El muchachito vaciló por un momento y luego, con la voz temblorosa por el miedo, comenzó:
¿Oh, Jesús, mi gran amor!
En tu seno cúbreme;
guárdame ya del furor
de las olas, líbrame.
Salvador, escóndeme
del lugar do mal está;
a tu puerto guíame,
do mi alma paz tendrá.
(Himnos de Sión, N° 99.)
El muchacho sintió que la emoción estremecía a su compañero, y no pudo seguir cantando.
Era muy difícil saber cuánto tiempo había pasado en medio de aquella oscuridad, pero llegó un momento en que comenzaron a sentir punzadas de dolor provocadas por el hambre.
—Empieza a mascar un pedazo de cuero, rapaz —le aconsejo el hombre—. Te ayudará a calmar el hambre.
El chico se sacó una de las tiras de cuero con que se ajustaba el pantalón y empezó a mascarla. Era cuero nuevo y todavía mantenía el desagradable sabor de la tinta. Pero calmaba las punzadas.
Después volvieron a dormirse y así pasó otro día. Al despertar, el hombre permaneció silencioso, como si presintiera que el fin se acercaba. A causa del hambre y la sed, también el muchacho estaba callado y desfalleciente; sentía que aquella oscuridad lo envolvía como una mortaja, y sólo esperaba el sueño de la muerte.
Súbitamente, se oyó una voz en la distancia:
— ¿Hay alguien ahí?
Las voces se acercaron, y una persona arrancó el trozo de lona que cubría la abertura, haciendo brillar la luz de una linterna sobre el hombre y el muchacho.

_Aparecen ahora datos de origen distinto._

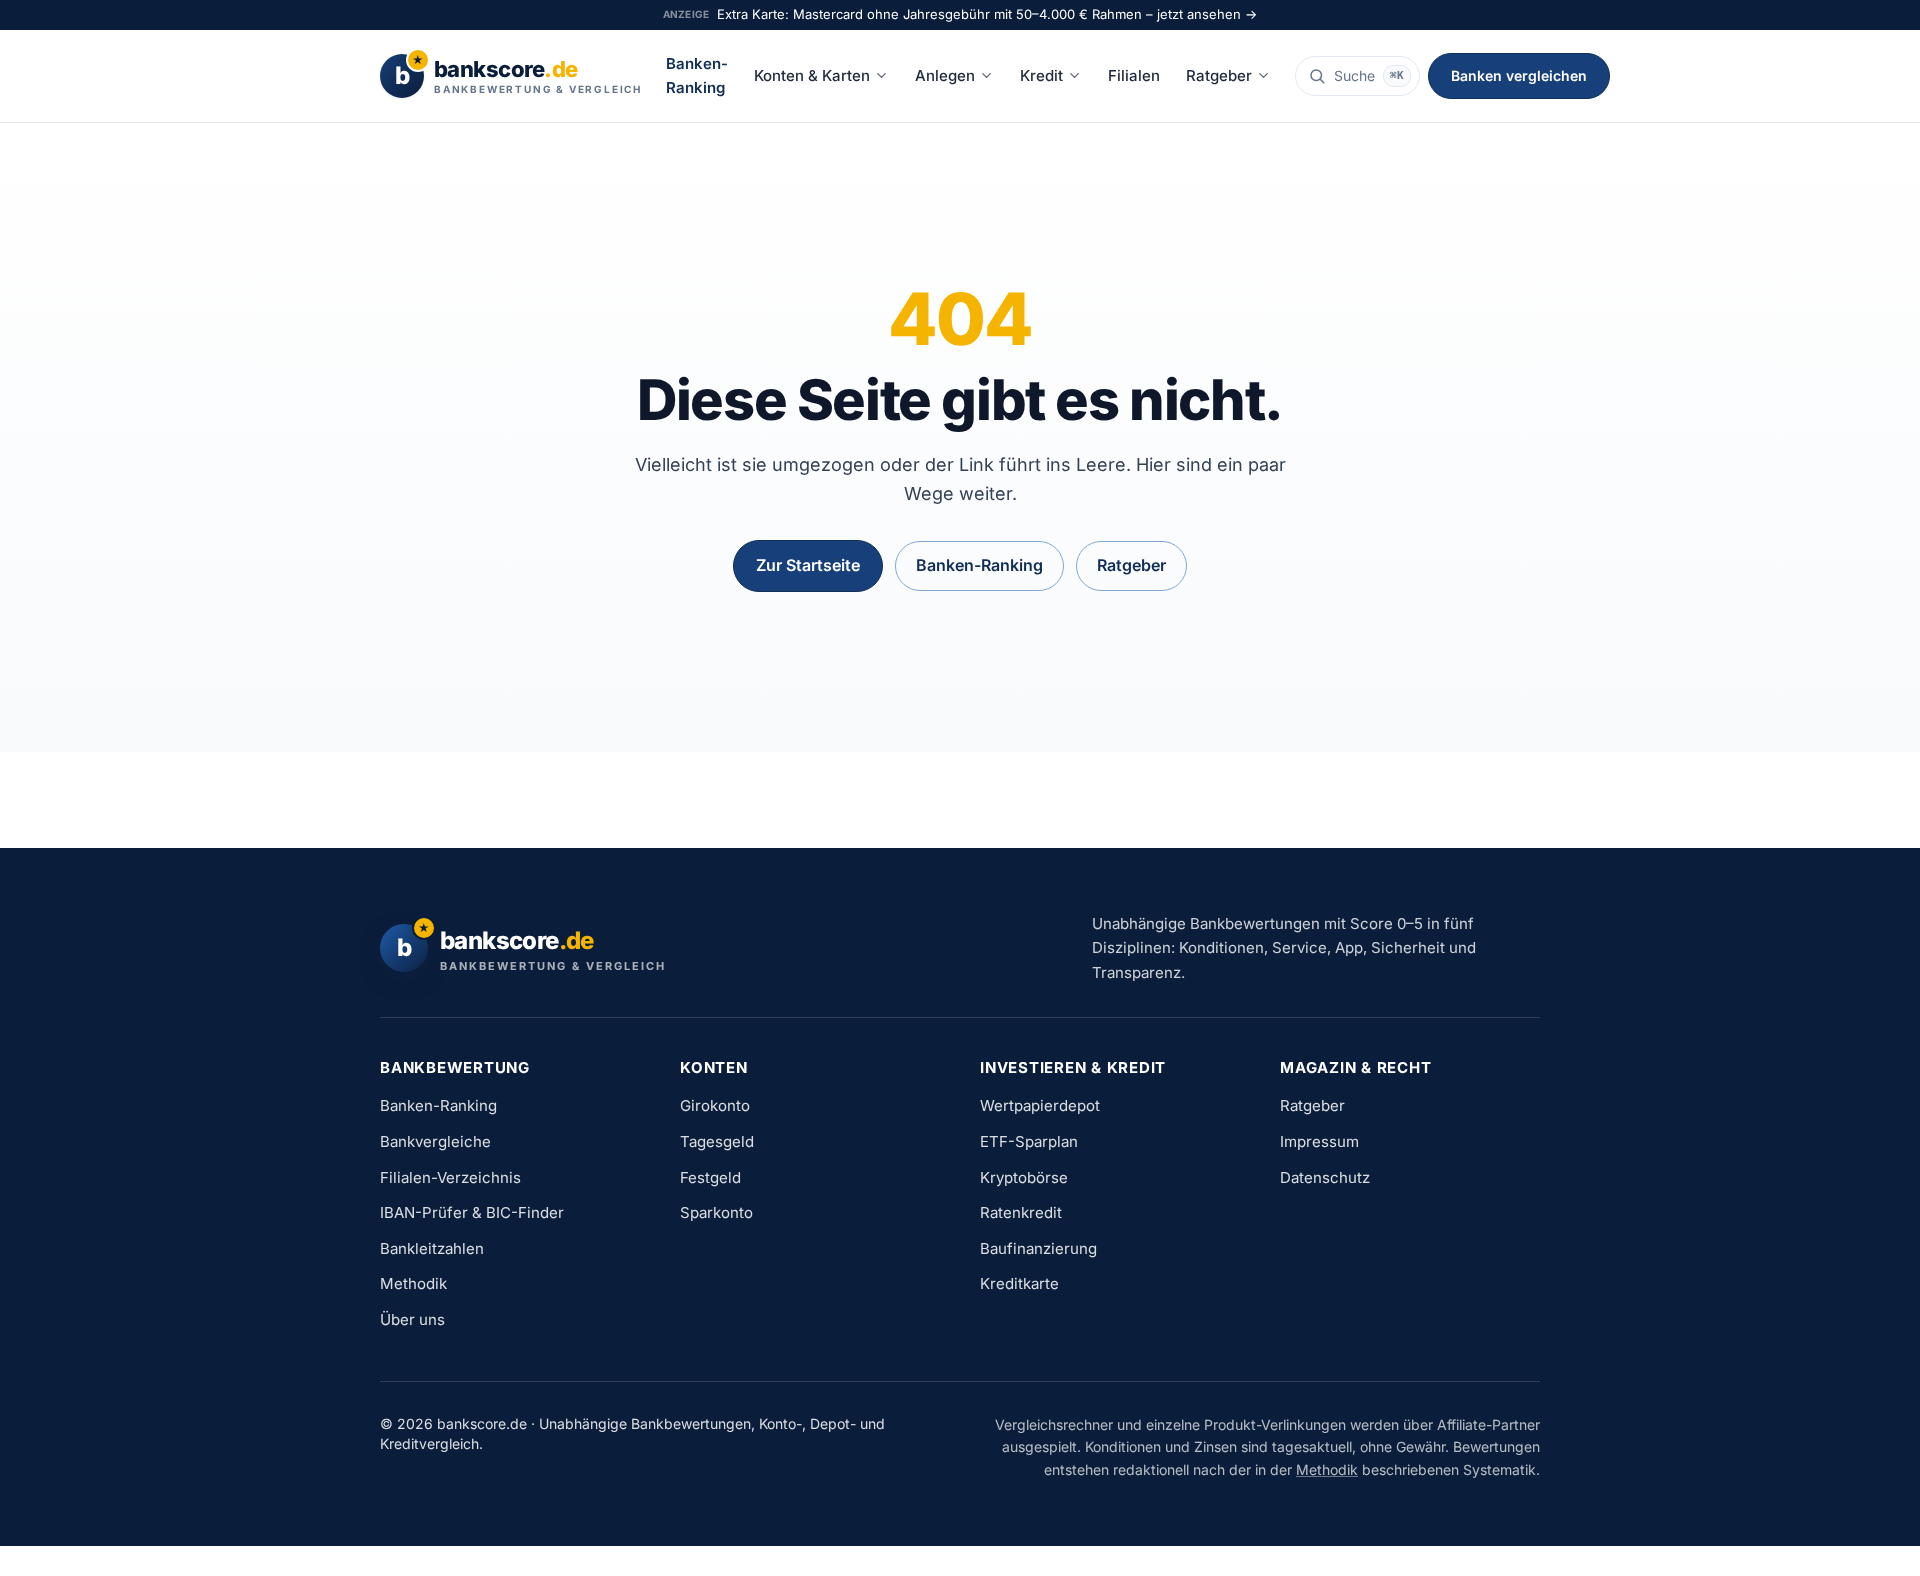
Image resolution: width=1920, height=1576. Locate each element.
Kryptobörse (1024, 1177)
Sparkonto (716, 1212)
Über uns (412, 1319)
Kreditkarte (1019, 1283)
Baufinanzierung (1038, 1248)
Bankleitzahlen (432, 1248)
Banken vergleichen (1519, 75)
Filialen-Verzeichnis (450, 1177)
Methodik (413, 1283)
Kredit (1041, 75)
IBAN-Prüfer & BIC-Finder (472, 1212)
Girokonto (715, 1105)
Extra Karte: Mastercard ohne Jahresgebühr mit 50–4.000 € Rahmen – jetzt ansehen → (987, 14)
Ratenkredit (1021, 1212)
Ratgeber (1219, 75)
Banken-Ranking (697, 75)
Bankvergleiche (435, 1141)
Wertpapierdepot (1040, 1105)
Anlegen (945, 75)
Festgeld (710, 1177)
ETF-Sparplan (1029, 1141)
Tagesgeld (717, 1141)
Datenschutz (1325, 1177)
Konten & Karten (812, 75)
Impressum (1319, 1141)
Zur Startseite (808, 565)
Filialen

— ¡Es un milagro! —Gritó a sus compañeros—. ¡Están vivos!
El hombre pudo caminar, pero al muchacho tuvieron que llevarlo en andas hasta la jaula, que lo transportaría de regreso a la luz del día y a la vida.
Su padre había muerto en la explosión, pero la familia de su amigo Davey Edwards le brindó alojamiento. Pocos días después, unos parientes que vivían en un punto alejado del valle fueron a buscarlo para llevarlo a vivir con ellos. La gente del pueblo decía que eran personas muy agradables, pero que se habían afiliado a una extraña iglesia cuyos orígenes estaban en América.
La nueva familia del muchacho hizo sus planes, y llegó el día en que todos, incluyéndolo a él, emigraron al continente americano, donde establecieron su hogar en un valle en medio de las Montañas Rocallosas.
Así, el hermano llegó al final de su testimonio.
—En esa forma, mis hermanos, del miedo surgió para mí la fe, y de la oscuridad más tenebrosa surgió una luz viviente.